A BCI functions as follows. Brain activation signals are measured and pre-processed. Some features from the signals are extracted and classified and the classification results are then used for controlling a device.
In a first MEG experiment, 8 persons where asked to lift their left and right index fingers (a real motor task). The BCI tries to recognize which action was taken. For feature extraction, a subset of the total of 312 MEG channels is used. The most promising features were defined from the MEG recordings using time-frequency representations. Most prominent changes during the movement occur in 10-Hz and 20-Hz activity. Activity in these frequencies is diminished during and before the movement. After movement, there is a strong "rebound" in activity, which is clearly stronger over the hemisphere contralateral to the movement. This rebound provides one good feature for signal classification. A radial basis function (RBF) classifier is used. The results are promising, leading to almost error-free classification of this particular action (deciding which index finger was moved), when several signals are averaged together. However, the challenge is errorless recognition of the features from single trials.

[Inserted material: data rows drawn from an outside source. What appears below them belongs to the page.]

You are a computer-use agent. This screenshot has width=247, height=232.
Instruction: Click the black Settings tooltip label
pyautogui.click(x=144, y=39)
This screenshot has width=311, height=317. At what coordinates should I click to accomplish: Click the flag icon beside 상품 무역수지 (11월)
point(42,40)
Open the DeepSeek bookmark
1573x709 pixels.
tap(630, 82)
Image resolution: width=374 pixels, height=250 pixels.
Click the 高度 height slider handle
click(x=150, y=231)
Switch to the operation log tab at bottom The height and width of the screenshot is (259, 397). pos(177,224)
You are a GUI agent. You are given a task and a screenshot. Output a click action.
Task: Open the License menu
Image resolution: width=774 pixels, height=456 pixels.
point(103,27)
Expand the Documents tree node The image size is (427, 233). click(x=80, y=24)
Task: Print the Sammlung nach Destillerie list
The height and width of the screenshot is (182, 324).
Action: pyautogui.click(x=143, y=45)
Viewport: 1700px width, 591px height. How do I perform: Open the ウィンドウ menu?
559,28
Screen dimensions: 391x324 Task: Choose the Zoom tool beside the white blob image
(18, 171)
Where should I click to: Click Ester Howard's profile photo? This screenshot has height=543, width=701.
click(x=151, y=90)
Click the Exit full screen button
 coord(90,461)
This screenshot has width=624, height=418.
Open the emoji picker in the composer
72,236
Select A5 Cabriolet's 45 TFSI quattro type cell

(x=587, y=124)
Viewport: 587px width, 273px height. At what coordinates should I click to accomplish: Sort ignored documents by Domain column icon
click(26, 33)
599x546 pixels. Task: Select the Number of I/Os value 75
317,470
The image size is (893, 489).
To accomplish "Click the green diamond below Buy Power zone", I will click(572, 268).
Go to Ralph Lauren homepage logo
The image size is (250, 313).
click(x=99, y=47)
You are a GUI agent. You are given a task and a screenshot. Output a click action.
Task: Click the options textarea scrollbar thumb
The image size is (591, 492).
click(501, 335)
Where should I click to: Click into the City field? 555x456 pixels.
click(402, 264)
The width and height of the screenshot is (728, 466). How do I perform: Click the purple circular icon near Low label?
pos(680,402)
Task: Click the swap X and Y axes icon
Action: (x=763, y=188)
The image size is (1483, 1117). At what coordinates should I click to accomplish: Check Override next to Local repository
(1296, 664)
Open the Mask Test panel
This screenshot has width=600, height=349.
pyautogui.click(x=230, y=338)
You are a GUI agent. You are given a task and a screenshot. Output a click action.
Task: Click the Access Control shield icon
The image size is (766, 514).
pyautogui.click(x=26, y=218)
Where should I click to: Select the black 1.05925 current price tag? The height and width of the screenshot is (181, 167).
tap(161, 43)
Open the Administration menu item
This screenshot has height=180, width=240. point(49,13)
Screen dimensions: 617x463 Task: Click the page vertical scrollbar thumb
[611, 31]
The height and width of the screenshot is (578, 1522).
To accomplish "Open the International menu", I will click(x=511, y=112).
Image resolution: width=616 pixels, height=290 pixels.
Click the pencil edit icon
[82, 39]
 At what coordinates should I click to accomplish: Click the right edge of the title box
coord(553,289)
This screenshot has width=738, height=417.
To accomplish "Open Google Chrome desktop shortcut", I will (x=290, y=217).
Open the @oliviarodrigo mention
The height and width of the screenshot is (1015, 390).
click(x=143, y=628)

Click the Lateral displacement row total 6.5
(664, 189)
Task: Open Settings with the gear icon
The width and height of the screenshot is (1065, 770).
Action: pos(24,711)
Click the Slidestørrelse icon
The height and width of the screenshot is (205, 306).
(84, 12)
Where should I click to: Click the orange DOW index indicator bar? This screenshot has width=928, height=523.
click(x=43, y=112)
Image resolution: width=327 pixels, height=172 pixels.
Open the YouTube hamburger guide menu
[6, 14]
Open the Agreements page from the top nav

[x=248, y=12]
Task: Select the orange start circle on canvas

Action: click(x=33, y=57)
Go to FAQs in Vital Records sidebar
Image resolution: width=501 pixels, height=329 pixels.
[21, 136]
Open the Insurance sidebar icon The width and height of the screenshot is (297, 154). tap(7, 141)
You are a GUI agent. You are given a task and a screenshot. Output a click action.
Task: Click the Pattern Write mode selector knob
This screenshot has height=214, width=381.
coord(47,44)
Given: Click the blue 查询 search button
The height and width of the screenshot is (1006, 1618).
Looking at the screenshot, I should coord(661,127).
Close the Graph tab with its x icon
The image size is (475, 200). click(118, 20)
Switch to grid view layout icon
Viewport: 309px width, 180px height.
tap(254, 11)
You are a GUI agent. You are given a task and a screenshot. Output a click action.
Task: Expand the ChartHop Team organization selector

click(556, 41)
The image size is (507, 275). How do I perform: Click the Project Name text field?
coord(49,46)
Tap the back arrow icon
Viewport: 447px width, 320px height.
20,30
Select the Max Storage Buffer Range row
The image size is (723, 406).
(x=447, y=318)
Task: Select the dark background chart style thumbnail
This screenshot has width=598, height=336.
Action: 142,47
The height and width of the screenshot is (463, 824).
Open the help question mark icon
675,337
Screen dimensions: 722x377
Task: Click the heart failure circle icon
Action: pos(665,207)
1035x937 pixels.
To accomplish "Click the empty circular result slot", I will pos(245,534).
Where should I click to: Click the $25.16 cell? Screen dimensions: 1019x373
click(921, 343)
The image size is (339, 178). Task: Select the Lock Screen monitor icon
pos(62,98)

The results have so far been analysed off-line. The group is gradually moving to real-line measurements and classification. The classifier learns how to classify the signals and in addition the human part should learn (from feedback) how to produce ever better signals (i.e. signals that are easier to classify). A user interface is being built for real-time measurements.
Some of the results have been published recently in Tiedelehti (2/2003), and also presented on Finnish Television (in the OBS programme in December 2002, and coming up, in the PRISMA programme during 2003). The group has extensive collaboration within the Laboratory of Computational Engineering, Brain-Research Unit of the Low Temperature Laboratory of HUT and the Invalid Foundation.
More information
For more information, please contact Academy Professor Mikko Sams at the Helsinki University of Technology. See also the project's web page at http://www.lce.hut.fi/research/bci/ or the web page at this site.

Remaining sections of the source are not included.